» **Problem requirements**
Extract each line from the entries below that contains the string "name", and reproduce every such line in full.

» **Records provided**
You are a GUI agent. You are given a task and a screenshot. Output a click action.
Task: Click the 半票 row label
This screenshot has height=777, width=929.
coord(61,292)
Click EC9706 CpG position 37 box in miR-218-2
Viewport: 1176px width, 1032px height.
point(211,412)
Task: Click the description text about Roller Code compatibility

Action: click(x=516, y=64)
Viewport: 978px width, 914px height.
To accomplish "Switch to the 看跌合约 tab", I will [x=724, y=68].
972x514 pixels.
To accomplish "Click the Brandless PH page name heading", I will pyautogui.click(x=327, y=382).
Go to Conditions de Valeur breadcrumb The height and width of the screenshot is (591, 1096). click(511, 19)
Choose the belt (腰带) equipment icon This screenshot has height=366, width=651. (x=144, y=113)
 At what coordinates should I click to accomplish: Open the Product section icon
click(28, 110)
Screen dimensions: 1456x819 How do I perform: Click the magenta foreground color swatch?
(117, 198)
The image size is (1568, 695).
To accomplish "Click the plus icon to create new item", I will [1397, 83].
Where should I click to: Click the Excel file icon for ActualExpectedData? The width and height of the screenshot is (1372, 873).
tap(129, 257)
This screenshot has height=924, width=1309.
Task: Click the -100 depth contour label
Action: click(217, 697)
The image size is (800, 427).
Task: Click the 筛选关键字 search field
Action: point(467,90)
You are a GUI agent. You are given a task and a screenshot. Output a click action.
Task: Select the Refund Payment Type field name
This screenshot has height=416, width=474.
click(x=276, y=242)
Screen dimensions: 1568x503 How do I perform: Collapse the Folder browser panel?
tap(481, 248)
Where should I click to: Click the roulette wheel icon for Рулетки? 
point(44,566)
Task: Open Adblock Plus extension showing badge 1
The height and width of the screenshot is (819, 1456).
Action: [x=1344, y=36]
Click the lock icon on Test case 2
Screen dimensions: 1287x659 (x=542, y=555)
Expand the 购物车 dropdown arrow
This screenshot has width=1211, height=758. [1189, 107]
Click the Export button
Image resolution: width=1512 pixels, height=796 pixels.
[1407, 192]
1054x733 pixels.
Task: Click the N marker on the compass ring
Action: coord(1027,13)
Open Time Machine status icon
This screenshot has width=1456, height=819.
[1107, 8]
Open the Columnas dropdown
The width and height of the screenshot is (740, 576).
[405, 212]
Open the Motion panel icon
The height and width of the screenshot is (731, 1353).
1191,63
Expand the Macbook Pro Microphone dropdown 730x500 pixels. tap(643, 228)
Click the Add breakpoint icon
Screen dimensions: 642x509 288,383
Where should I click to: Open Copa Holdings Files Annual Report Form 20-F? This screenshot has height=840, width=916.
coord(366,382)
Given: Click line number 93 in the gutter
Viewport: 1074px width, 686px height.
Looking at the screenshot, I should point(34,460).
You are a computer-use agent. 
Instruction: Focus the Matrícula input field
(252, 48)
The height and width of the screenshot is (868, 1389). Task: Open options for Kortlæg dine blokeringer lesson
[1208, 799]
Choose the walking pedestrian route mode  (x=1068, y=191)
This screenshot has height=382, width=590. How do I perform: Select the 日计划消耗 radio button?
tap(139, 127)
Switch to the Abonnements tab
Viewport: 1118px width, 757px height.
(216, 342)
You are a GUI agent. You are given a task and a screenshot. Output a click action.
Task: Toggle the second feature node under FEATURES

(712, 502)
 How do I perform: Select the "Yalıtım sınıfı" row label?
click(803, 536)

» **Solution to this task**
To accomplish "Click the Brandless PH page name heading", I will pyautogui.click(x=327, y=382).
Task: Select the Refund Payment Type field name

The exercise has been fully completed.